Update. In Baltic this merger occured after Winter's law, so that *_a_>_ā_ (_obuolys, ābols_) and *_o_>_ō_ (_nuogas_).

Update 2. Finnish has a word _morsian_ (Gen. Sg. _morsiamen_) "bride" that appears to be a Baltic borrowing from the same word as the Lithuanian _marti_, in which case it preserves _o_ and the final -_m_ of the Acc. Sg. *_mortiam_ (>_marčią_).


----------



## Gavril

ahvalj said:


> Update 2. Finnish has a word _morsian_ (Gen. Sg. _morsiamen_) "bride" that appears to be a Baltic borrowing from the same word as the Lithuanian _marti_, in which case it preserves _o_ and the final -_m_ of the Acc. Sg. *_mortiam_ (>_marčią_).



Are we sure that -_o_- of _morsian_ is a retention of the original IE vowel? It seems to me that it could simply be a coloring effect of the *_mVr- _environment; the same could be said of Finnish _porsas_ "piglet" (from the same source as Latin _porcus_, etc.), which like _morsian_ has a labial onset and an _r_-coda.


----------



## ahvalj

Gavril said:


> Are we sure that -_o_- of _morsian_ is a retention of the original IE vowel? It seems to me that it could simply be a coloring effect of the *_mVr- _environment; the same could be said of Finnish _porsas_ "piglet" (from the same source Latin _porcus_, etc.), which like _morsian_ has a labial onset and an _r_-coda.


Everything is possible. On the other hand, _porsas_ and several other ancient borrowings (some probably from the Early Indo-Iranic) show _e_ and _o_ in the place of the later _a_. Burrow (in his book about Sanskrit) has a list of such words.


----------



## ahvalj

By the way, _porsas_ must be a non-Baltic borrowing, since _š/ž_ produces _h_ in Finnish (_žambas>hammas_) and _š>s _in Latvian must be late.

Update.
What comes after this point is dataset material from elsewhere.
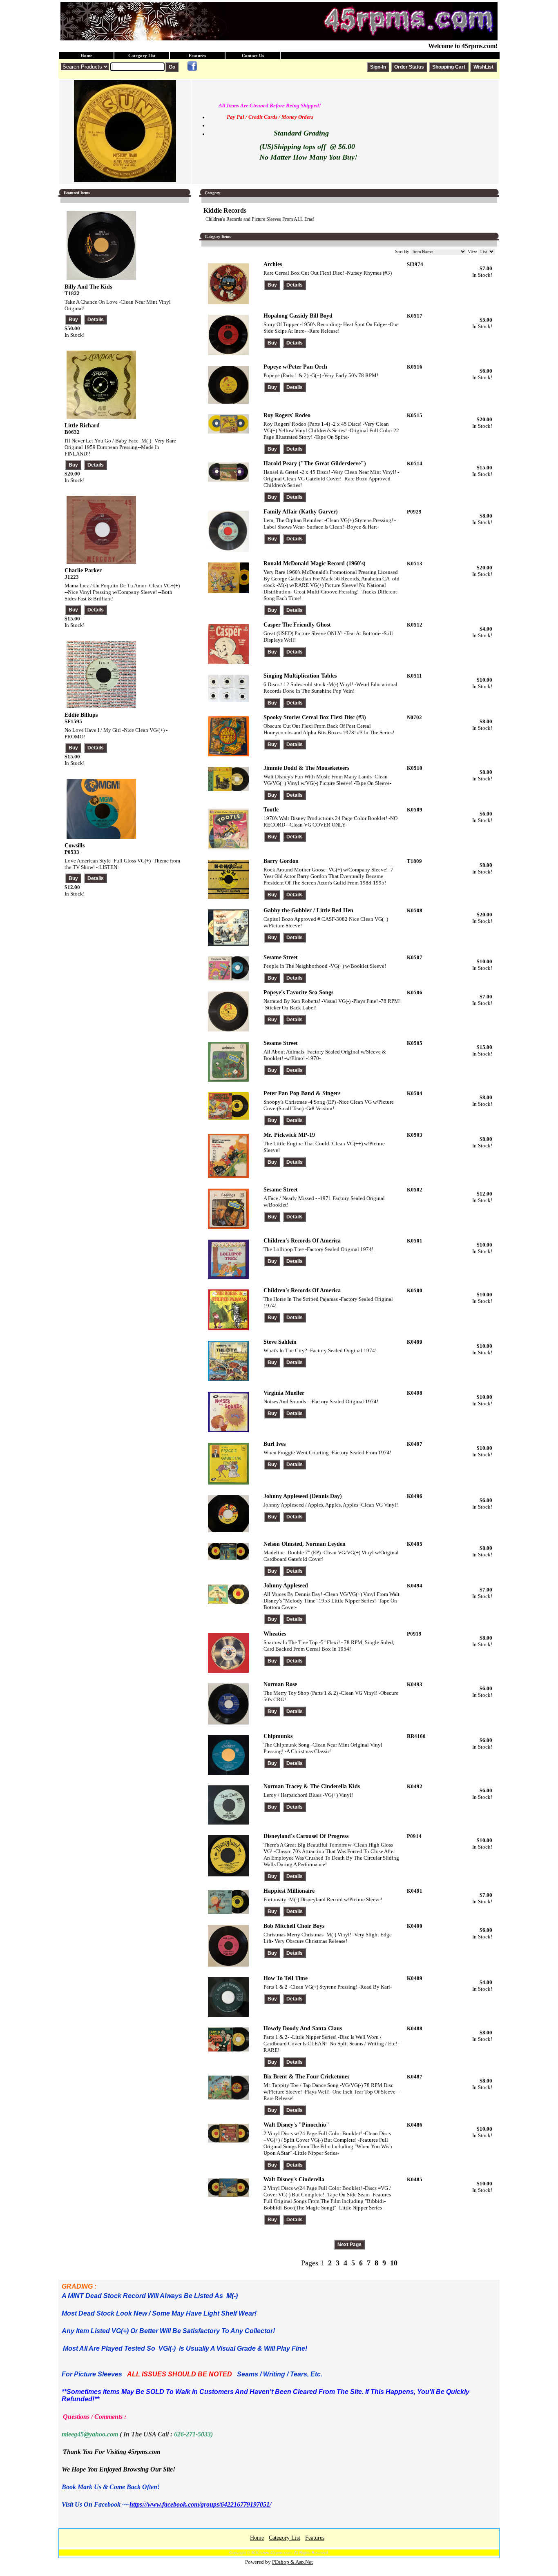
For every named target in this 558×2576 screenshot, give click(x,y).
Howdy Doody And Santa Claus (302, 2028)
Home (86, 55)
I don't have a Finnish thesaurus right now, but I have an impression that Finnish has much more words on marC-, parC- and varC- than on morC- etc.: _parhas_, _varsi_, _parvi_, _varvi_, _varta_... 
_
Parta_ and _marras_ (_martaan, marrasta_), both IE borrowings, preserve _a_.

Finnish also has _orpo_ "orphan", which is considered an IE borrowing.


----------



## fdb

In Indo-Iranian IE *o becomes long ā in open syllables (Brugmann’s law).


----------



## Gavril

ahvalj said:


> Update. I don't have a Finnish thesaurus right now, but I have an impression that Finnish has much more words on marC-, parC- and varC- than on morC- etc.: _parhas_, _varsi_, _parvi_, _varvi_, _varta_...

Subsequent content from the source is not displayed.